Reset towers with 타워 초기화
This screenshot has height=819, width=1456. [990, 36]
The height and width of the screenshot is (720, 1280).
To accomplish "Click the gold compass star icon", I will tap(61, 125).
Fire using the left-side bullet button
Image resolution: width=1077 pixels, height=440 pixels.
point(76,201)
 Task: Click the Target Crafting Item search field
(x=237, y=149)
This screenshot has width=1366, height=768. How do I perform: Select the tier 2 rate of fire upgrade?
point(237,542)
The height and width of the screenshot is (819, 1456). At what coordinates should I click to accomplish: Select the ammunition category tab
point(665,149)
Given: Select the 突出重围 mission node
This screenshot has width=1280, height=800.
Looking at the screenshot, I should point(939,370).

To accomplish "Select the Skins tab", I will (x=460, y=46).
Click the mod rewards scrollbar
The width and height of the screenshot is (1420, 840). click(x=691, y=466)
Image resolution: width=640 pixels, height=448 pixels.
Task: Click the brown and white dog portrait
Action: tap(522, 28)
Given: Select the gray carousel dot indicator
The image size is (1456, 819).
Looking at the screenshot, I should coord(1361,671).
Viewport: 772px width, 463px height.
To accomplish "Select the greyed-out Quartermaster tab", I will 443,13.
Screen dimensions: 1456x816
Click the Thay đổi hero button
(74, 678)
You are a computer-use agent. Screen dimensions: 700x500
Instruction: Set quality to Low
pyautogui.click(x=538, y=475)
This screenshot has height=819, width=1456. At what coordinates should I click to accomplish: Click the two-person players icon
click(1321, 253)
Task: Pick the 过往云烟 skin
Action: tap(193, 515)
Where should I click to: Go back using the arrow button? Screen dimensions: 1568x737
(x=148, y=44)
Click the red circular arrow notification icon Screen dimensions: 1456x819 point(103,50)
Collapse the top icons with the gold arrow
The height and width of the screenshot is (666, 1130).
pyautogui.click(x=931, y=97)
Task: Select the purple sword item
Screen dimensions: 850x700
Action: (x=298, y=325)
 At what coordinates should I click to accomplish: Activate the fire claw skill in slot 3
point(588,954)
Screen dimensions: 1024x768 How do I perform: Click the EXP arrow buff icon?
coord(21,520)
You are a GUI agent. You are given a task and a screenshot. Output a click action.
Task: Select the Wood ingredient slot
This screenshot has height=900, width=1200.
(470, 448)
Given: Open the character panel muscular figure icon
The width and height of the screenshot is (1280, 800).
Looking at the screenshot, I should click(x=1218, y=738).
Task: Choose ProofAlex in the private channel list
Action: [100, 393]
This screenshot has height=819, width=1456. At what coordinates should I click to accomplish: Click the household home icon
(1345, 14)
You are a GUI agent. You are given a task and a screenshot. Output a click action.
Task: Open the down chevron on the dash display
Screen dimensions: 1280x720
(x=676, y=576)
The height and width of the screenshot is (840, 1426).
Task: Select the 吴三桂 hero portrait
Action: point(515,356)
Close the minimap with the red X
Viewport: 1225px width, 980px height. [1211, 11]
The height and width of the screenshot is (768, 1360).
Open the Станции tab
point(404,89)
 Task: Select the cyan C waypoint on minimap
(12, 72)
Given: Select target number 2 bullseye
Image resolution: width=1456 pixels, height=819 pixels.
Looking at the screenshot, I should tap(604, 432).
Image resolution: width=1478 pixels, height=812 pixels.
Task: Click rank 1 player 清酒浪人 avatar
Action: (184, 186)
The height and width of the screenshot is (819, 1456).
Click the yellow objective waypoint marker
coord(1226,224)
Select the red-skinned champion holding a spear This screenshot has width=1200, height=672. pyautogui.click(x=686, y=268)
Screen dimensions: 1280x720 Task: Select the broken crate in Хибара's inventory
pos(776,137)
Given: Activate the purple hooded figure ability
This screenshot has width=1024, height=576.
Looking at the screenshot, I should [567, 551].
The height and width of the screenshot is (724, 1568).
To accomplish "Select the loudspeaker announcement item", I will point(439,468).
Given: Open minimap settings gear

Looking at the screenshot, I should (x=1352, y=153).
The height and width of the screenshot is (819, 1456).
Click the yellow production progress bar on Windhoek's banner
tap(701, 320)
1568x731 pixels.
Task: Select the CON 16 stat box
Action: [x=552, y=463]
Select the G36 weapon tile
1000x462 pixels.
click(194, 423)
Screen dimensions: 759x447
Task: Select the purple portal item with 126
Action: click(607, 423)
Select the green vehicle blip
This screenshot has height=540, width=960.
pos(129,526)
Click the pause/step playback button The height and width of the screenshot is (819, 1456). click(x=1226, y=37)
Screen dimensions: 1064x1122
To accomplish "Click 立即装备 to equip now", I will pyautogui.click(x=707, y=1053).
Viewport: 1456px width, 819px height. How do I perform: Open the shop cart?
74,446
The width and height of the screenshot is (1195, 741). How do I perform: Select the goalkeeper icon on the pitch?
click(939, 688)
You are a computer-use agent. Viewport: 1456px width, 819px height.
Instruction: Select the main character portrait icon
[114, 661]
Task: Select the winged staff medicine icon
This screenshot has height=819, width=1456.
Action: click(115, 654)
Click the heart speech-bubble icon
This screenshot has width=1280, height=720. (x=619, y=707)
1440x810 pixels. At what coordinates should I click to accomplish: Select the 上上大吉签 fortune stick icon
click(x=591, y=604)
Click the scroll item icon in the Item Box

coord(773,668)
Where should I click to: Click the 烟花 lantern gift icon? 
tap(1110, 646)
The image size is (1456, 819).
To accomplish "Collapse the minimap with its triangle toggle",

# # # # #

_Problem details_
Count the lines in the material above that contain the word "Open". Reply with the number alone.

_Solution to the exercise_
5